И вновь Александру тронуло его «слава богу!», и она подумала, что он не простой, не примитивный человек и не боится говорить так, как хочет, не боится даже креститься, что, конечно же, в советской армии, как минимум, не приветствуется, а тем более у генерала.
– Небось, Федор Петрович прислал? – подходя к Нининой тумбочке, по-свойски спросил Иван Иванович.
Нина кивнула.
– Молодец Федор! Я с ним пересекался.
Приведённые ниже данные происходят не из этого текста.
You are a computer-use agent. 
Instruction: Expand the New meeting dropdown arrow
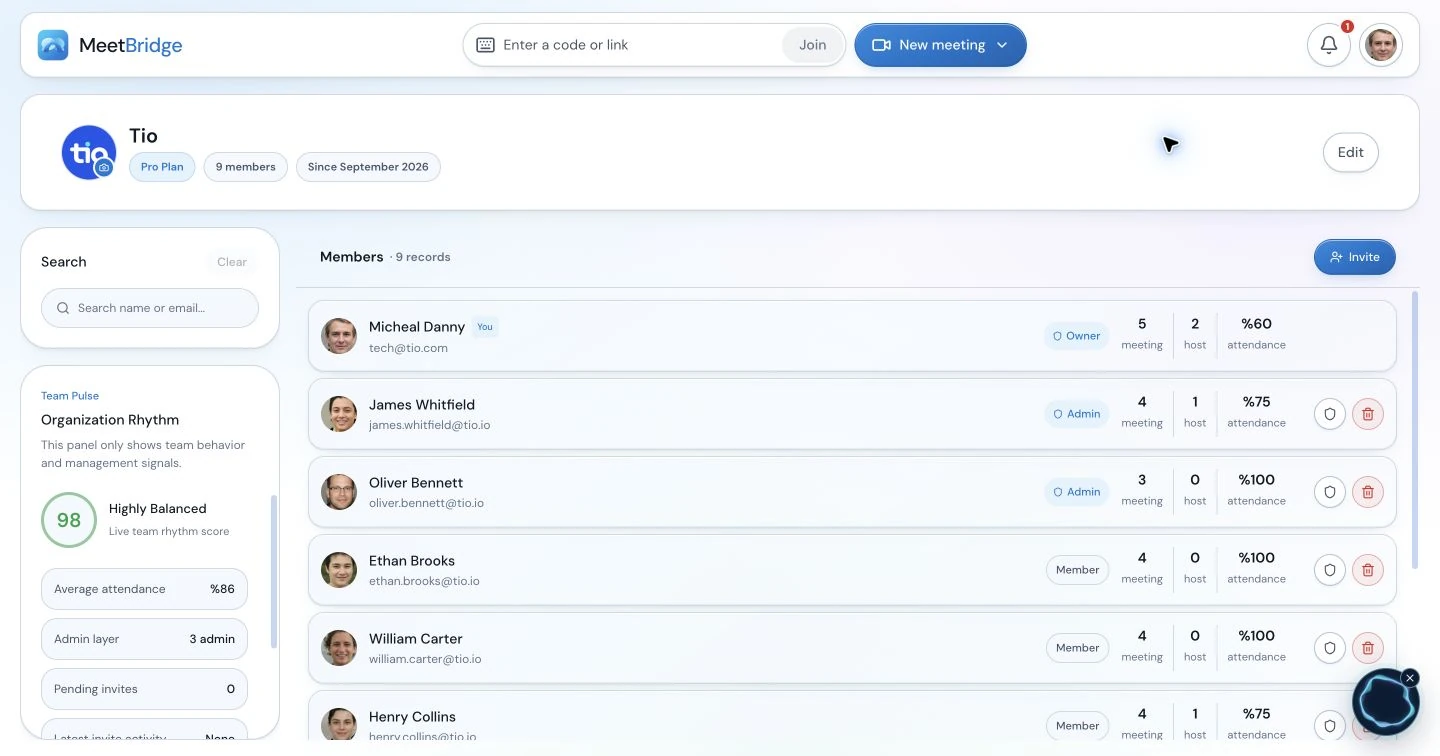[1002, 45]
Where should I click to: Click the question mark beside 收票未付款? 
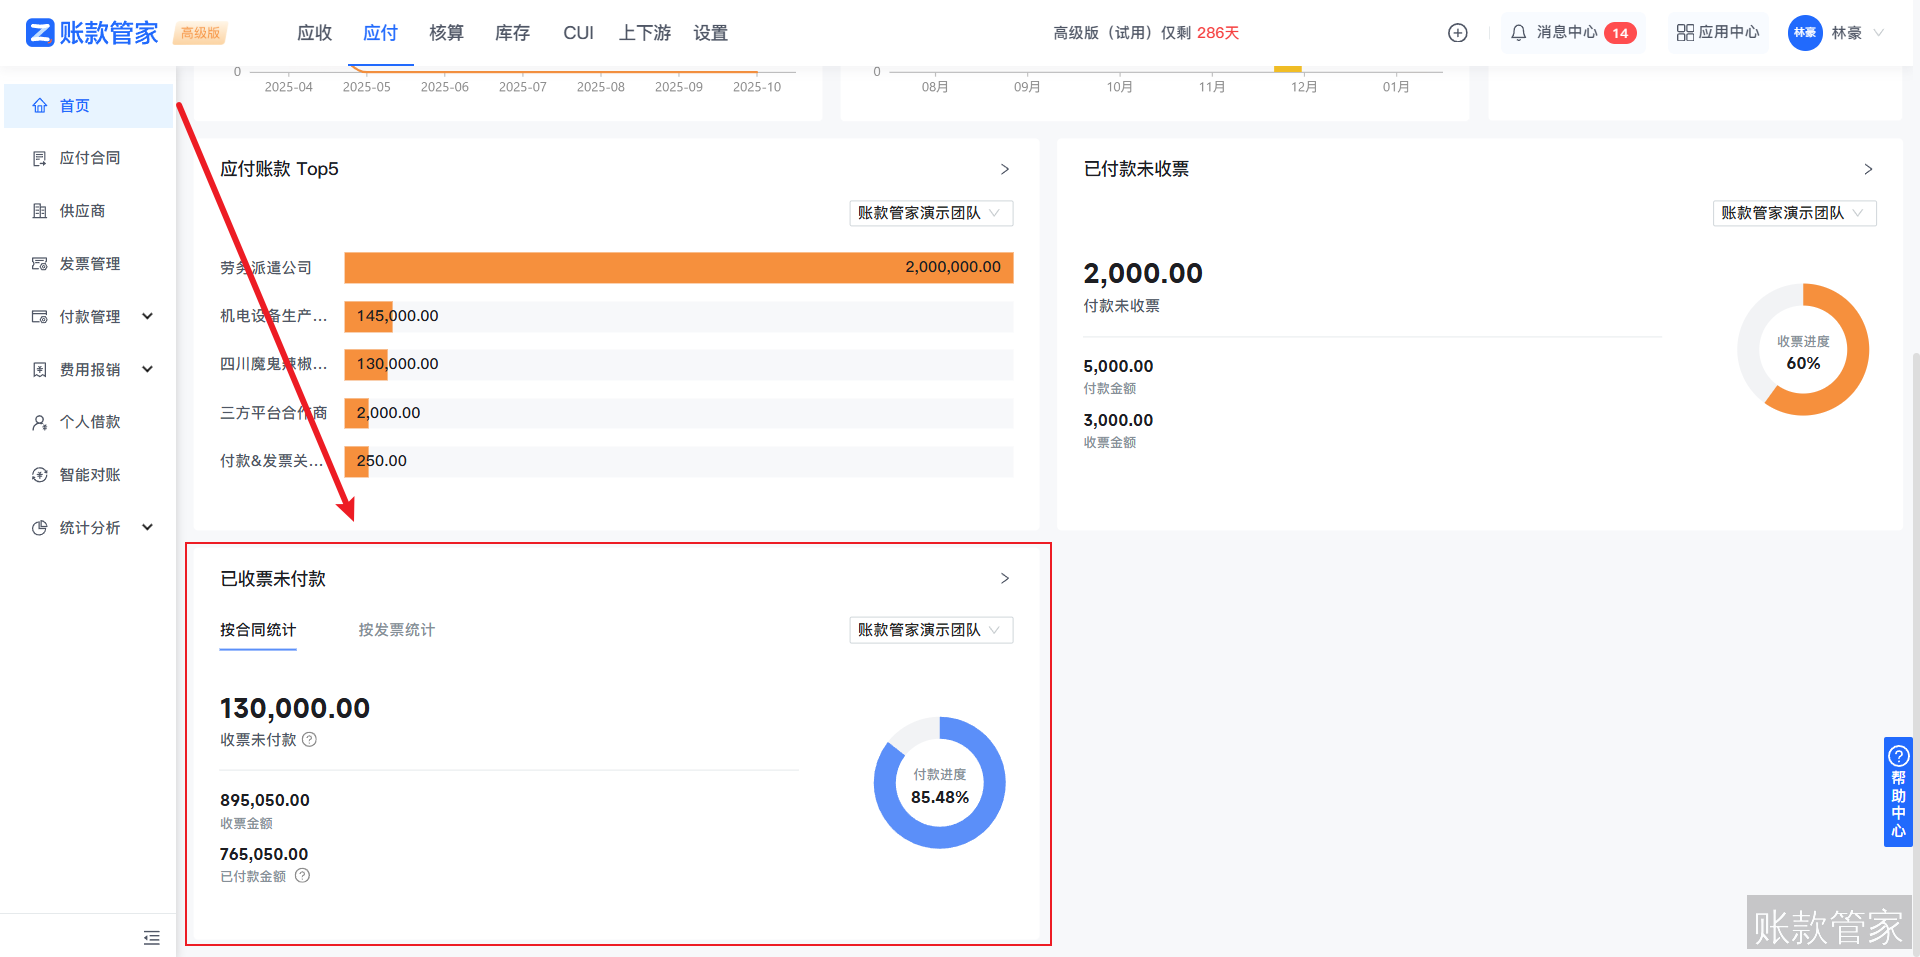(310, 740)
Смелый и порядочный. А духи французские, из самых лучших, трофейные.
– А что на коробке написано? – запросто спросила Нина.
– Шанель номер пять. Шанель – имя знаменитой француженки, у которой до войны был свой дом модной одежды. И парфюмерию она выпускала, да и сейчас, наверное, выпускает.
– Одна, что ли? – оторопело подала голос из своего угла краснощекая повариха Нюся со смешно, неумело накрашенными губами.
– Почему одна? – вопросом на вопрос отвечал генерал. – У нее пошивочные мастерские, парфюмерные фабрики. Она хозяйка.
– Это как у нас при буржуях? – робко спросила Лиза.
– Угу, – пробурчал в ответ генерал, и улыбка сошла с его рябого, темного лица. – Всего хорошего! Красьтесь на здоровье, душитесь – это помогает жить. Выздоравливайте! – Генерал поднял к фуражке правую руку, затянутую поверх протезированной кисти в черную лайковую перчатку. – Пока!
Александра обратила внимание на то, что пальцы в перчатке не стоят дощечкой: большой, средний и указательный собраны в щепотку, а безымянный и мизинец чуть на отлете. Александра подумала, что так сделано специально, для естественности, и выходит, что крестился генерал тремя перстами, пусть и протезными.
– Хороший дядька, – грустно сказала вслед генералу красивая Нина. – И ничего мы о нем не знаем, ничегошеньки… И о нем, и друг о друге…
Веселые искорки в глазах молодых женщин как-то сами собой исчезли, и в палате наступило продолжительное молчание. Было слышно, как во внутреннем дворике госпиталя колют дрова.
– Липы спилили с аллеи, все, – сказала повариха, – дров надо много.
Никто не поддержал разговор о липах, хотя все знали, что они вековые.
При бывшем немецком госпитале была своя котельная, в палатах паровое отопление. К январю немецкие запасы угля кончились и взять его было негде, хотя и воевали в Домбровско-Сандомирском угольном бассейне. Шахты пока еще были заминированы или затоплены водой.
Александра вспомнила текучую дорожку солнечных пятен на липовой аллее, вспомнила «немчика» Фритца, Папикова, с которым познакомилась в тот летний день – первый их день на земле этого фольварка, в этом бывшем немецком госпитале.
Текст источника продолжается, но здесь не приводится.